WHAT YOU SHOULD DO:
The answer is to be an exact copy of the lines below running from the line with "You are a computer-use agent. Screen" down to the line with "Enable the 低显存模式", both ends included, and nothing more.

THE DATA:
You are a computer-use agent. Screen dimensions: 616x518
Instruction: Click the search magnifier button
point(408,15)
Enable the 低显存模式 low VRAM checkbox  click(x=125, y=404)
---
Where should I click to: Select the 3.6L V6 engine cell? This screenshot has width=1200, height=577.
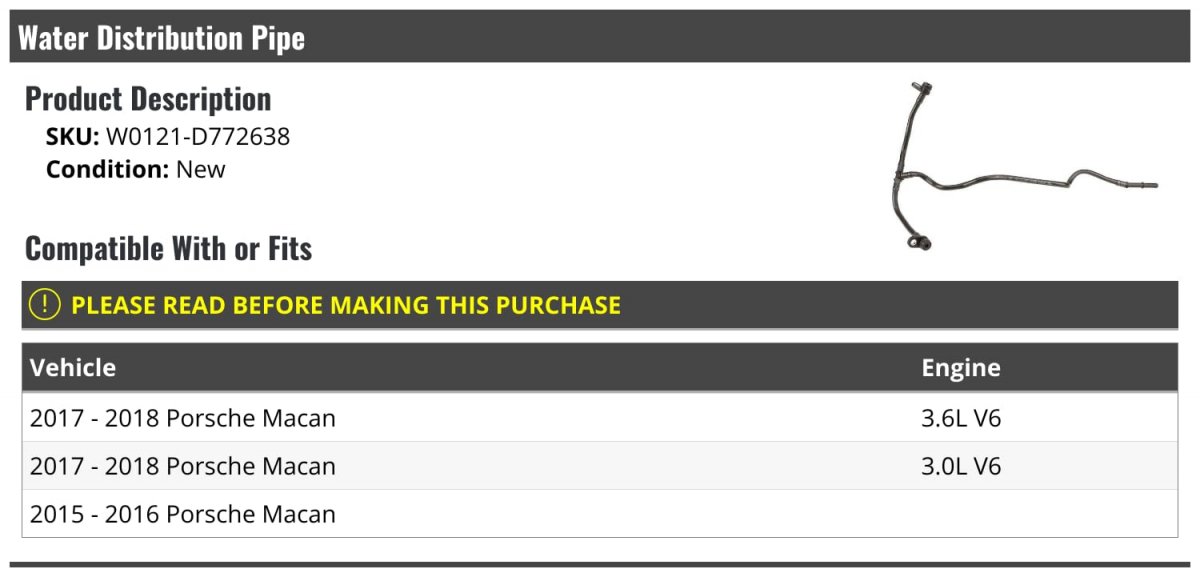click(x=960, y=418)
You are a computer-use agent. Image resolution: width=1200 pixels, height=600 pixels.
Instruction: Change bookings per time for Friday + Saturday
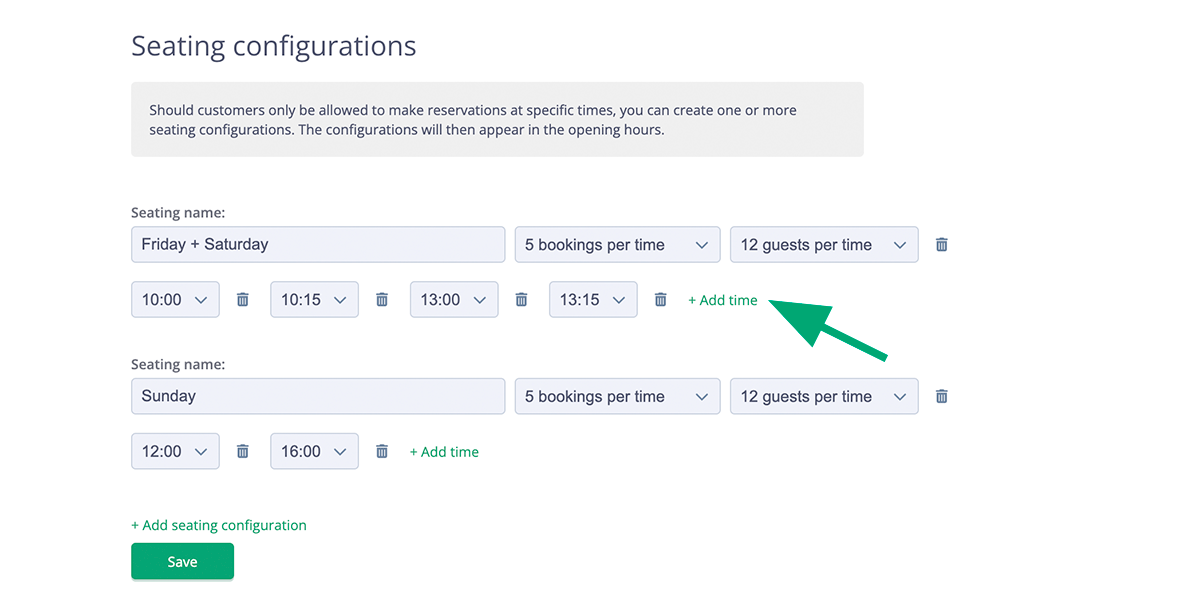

RESULT FOR THIS TASK:
You are a computer-use agent. Screen dimensions: 616x518
Instruction: Click the search magnifier button
point(408,15)
Enable the 低显存模式 low VRAM checkbox  click(x=125, y=404)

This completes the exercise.